Scuole senza aule: «Il Comune dia spazi
per le superiori»

Istruzione Non regge il rapporto studenti-metri quadri. La proposta di Musso, ex funzionario a Villa Saporiti: «Il sindaco ceda alla Provincia i plessi che vuol chiudere

Le scuole superiori in città hanno bisogno di spazi. E spunta una proposta: la Provincia potrebbe chiedere in prestito al Comune i plessi che Palazzo Cernezzi intende chiudere.

Come abbiamo raccontato in questi giorni, da qualche anno alcuni istituti, licei e tecnici in particolare, soffrono la carenza di aule, con una conseguente forte concentrazione di alunni nelle classi. Al Setificio otto sezioni sono costrette a ruotare nei laboratori, il Caio Plinio deve correre ai ripari per sistemare le aule più disastrate, il Ciceri, respinte settanta iscrizioni, per far lezione ha sacrificato l’aula magna e lo stanzino delle fotocopie.
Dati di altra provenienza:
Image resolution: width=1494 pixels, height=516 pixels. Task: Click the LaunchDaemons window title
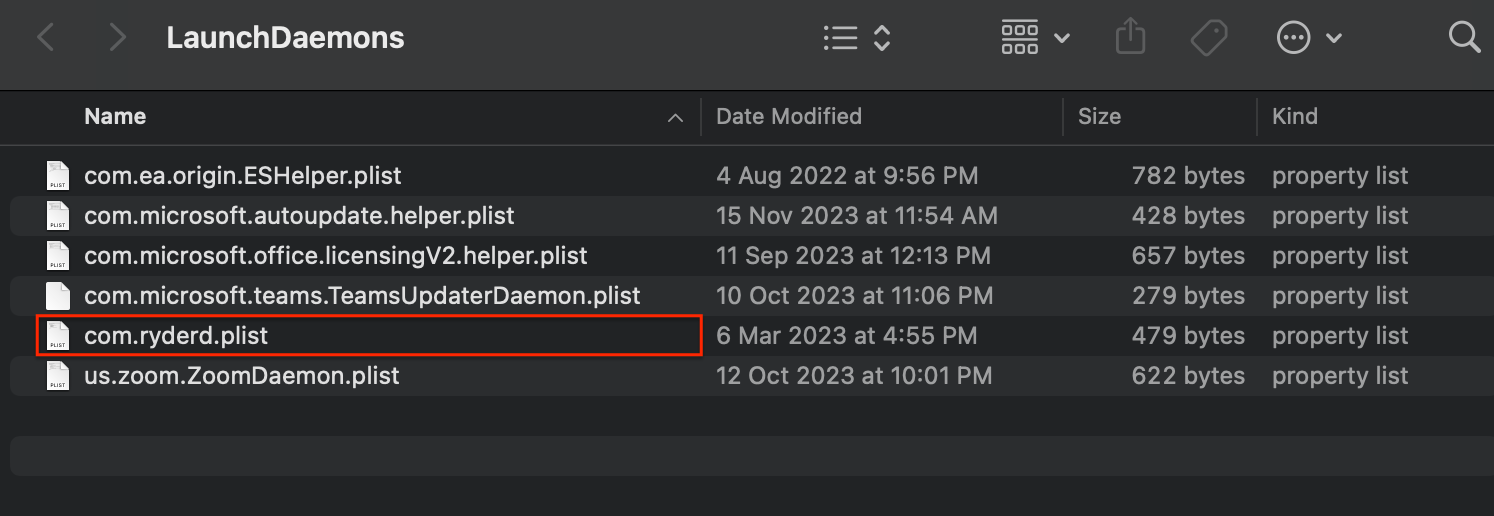285,38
Solo lo scorso anno per ragioni di metri quadrati il Giovio aveva riorientato i ragazzi bocciati in prima al linguistico. Il tutto in una città che calamita 9.600 studenti da tutta la provincia.
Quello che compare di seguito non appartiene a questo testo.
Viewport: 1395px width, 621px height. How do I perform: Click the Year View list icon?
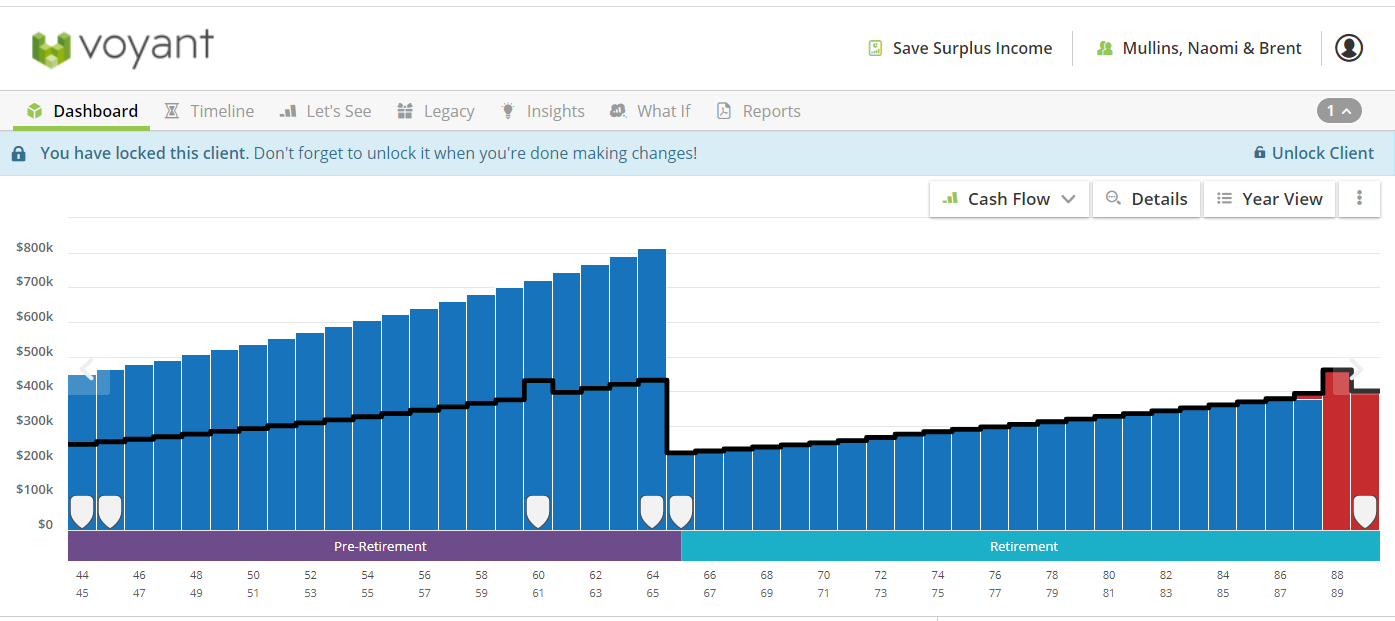click(1224, 198)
Secondo Elio Musso, architetto, per decenni responsabile dell’edilizia che fa capo all’ente provinciale, l’unica soluzione è mettere allo stesso tavolo la Provincia e il Comune. «Prima della pandemia abbiamo fatto una ricognizione in centro città, per trovare spazi aggiuntivi – dice Musso – ma non abbiamo individuato possibili edifici pubblici da sfruttare come succursali. Servono immobili adatti, non basta un qualsiasi stabile. All’epoca si era deciso di ampliare le scuole che potevano con più facilità essere ampliate, in ragione di un aumento delle iscrizioni. Mi viene in mente il Giovio, in provincia Terragni e Monnet».

Ipotesi prestito

Le scuole materne e elementari di competenza comunale scontano un lento calo demografico. Tanto che il sindaco Alessandro Rapinese intende chiudere dall’anno successivo alcuni plessi sotto utilizzati e concentrare le energie sulle scuole più popolate. Invece per i prossimi cinque anni circa, stando alle previsioni della stessa Provincia, negli istituti superiori non dovrebbero diminuire gli alunni in maniera sensibile.

«Il Comune potrebbe prestare le scuole che intende chiudere alla Provincia – suggerisce Musso – così da creare degli sfoghi. Trasformare una scuola elementare in una superiore non è impossibile, più difficile riadattare edifici destinati ad altro uso. Certo la scuola in questione non può essere troppo lontana, le succursali devono essere ragionevolmente vicine alla sede centrale. Per riuscirci però Palazzo Cernezzi e Villa Saporiti devono sedersi allo stesso tavolo».

Nel quartiere di Como Borghi, per fare un esempio, ci sono scuole con pochi iscritti come la Virgilio non troppo lontane da istituti sovraffollati come il Setificio. L’alternativa è ridistribuire gli spazi esistenti tra le diverse scuole superiori. Come si evince dalla tabella che riportiamo in questa pagina, ci sono istituti con meno metri quadrati e tanti studenti, su tutti il Caio Plinio. Altri, come il Pessina e la DaVinci-Ripamonti, hanno meno iscritti e più aule, comprese diverse succursali.

L’attacco di Spallino: «Strutture sovraffollate e fatiscenti»

Sul tema ieri sui social è intervenuto anche l’ex assessore all’Urbanistica Lorenzo Spallino: che ha attaccato il presidente della Provincia Fiorenzo Bongiasca per le dichiarazioni rilasciate nelle ultime ore: «L’ente provinciale responsabile del patrimonio scolastico comasco - scrive Spallino - non ha nessuna intenzione di intervenire sulle strutture esistenti sovraffollate e spesso fatiscenti. Secondo Bongiasca l’unica è attendere il calo demografico e quindi della popolazione scolastica, atteso però dal 2027. Un’affermazione del genere avrebbe provocato, in tempi nemmeno troppo lontani, la richiesta di dimissioni. Oggi la cosa passa inosservata perché, diciamolo, una popolazione tra le più anziane e ricche d’Italia ha altre preoccupazioni. A cosa serve ricordare che l’attrattività delle città passa dai servizi pubblici? Che se non crescono le città muoiono?».